I have a dataframe and I want to apply a function to each row. This function depends of other dataframes.
Simplified example. I have three dataframes like below:
df = sc.parallelize([ ['a', 'b', 1], ['c', 'd', 3] ]).toDF(('feat1', 'feat2', 'value')) df_other_1 = sc.parallelize([ ['a', 0, 1, 0.0], ['a', 1, 3, 0.1], ['a', 3, 10, 1.0], ['c', 0, 10, 0.2], ['c', 10, 25, 0.5] ]).toDF(('feat1', 'lower', 'upper', 'score')) df_other_2 = sc.parallelize([ ['b', 0, 4, 0.1], ['b', 4, 20, 0.5], ['b', 20, 30, 1.0], ['d', 0, 5, 0.05], ['d', 5, 22, 0.9] ]).toDF(('feat1', 'lower', 'upper', 'score'))
For each row of df
, I want to collect the unique upper values for feat1
and feat2
from df_other_1
and df_other_2
, i.e. for first row, the unique values are (1, 3, 10, 4, 20, 30). Then, I'll sort them like (30, 20, 10, 4, 3, 1) and add to the front, one number above the first one. The df
would become like so:
df = sc.parallelize([ ['a', 'b', 1, [31, 30, 20, 10, 4, 3, 1]], ['c', 'd', 3, [26, 25, 22, 10, 5]] ]).toDF(('feat1', 'feat2', 'value', 'lst'))
Then, for each row of df
and for each of the respective values of the lst
, I want to calculate the sum of score
from both df_other_1
and df_other_2
where each value of lst
falls within upper
and lower
. My goal is to find the lowest value in each lst
whose total score is above some threshold (e.g. 1.4).

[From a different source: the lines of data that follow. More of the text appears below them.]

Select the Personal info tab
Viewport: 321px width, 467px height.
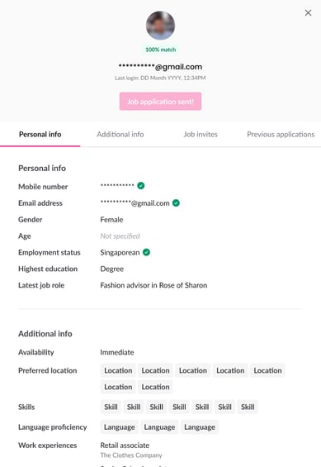coord(40,135)
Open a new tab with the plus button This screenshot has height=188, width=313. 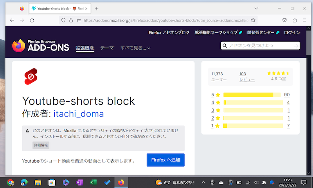point(97,9)

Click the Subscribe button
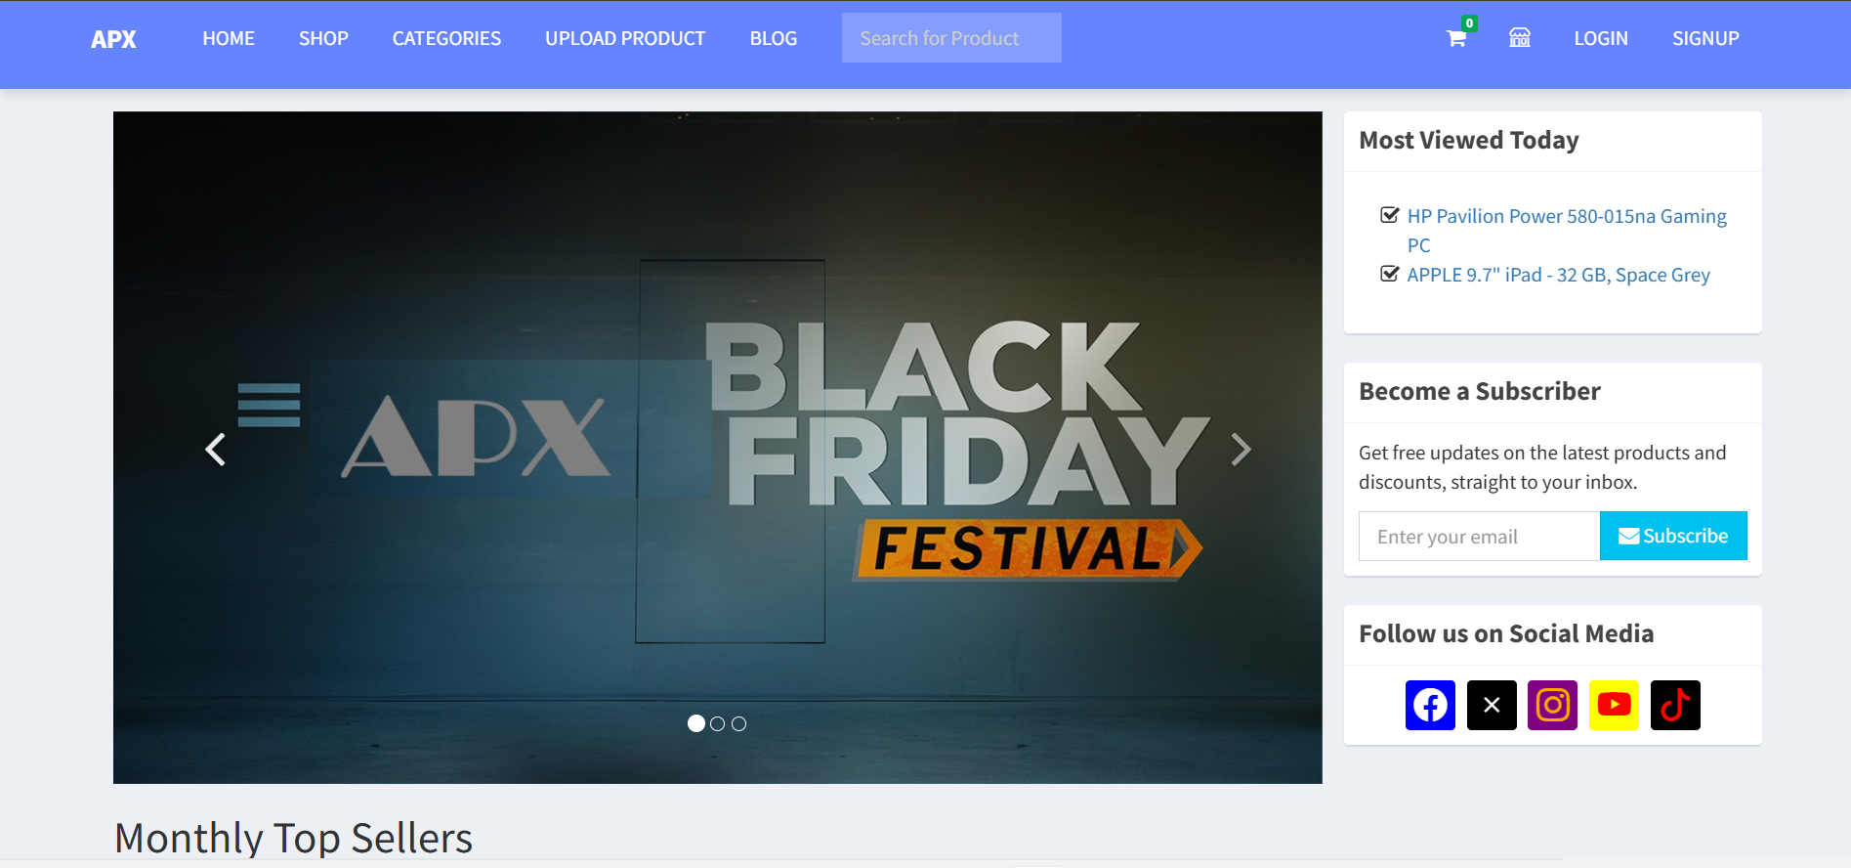click(1672, 536)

Here's how to calculate the total score. So, for the first row of df
, the first value of lst
is 31. In df_other_1
for feat1
, it is above the highest bucket so it would get a score of 1. Same for df_other_2
. So, the total score would be 1+1 =2. For the value of 10 (again for the first row), the total score would be 1 + 0.5 = 1.5.
This is how the df
would look like in the end:
df = sc.parallelize([ ['a', 'b', 1, [31, 30, 20, 10, 4, 3, 1], [2.0, 2.0, 2.0, 1.5, 1.5, 1.1, 0.2], 4], ['c', 'd', 3, [26, 25, 22, 10, 5], [2.0, 1.5, 1.4, 1.4, 1.1], 25] ]).toDF(('feat1', 'feat2', 'value', 'lst', 'total_scores', 'target_value'))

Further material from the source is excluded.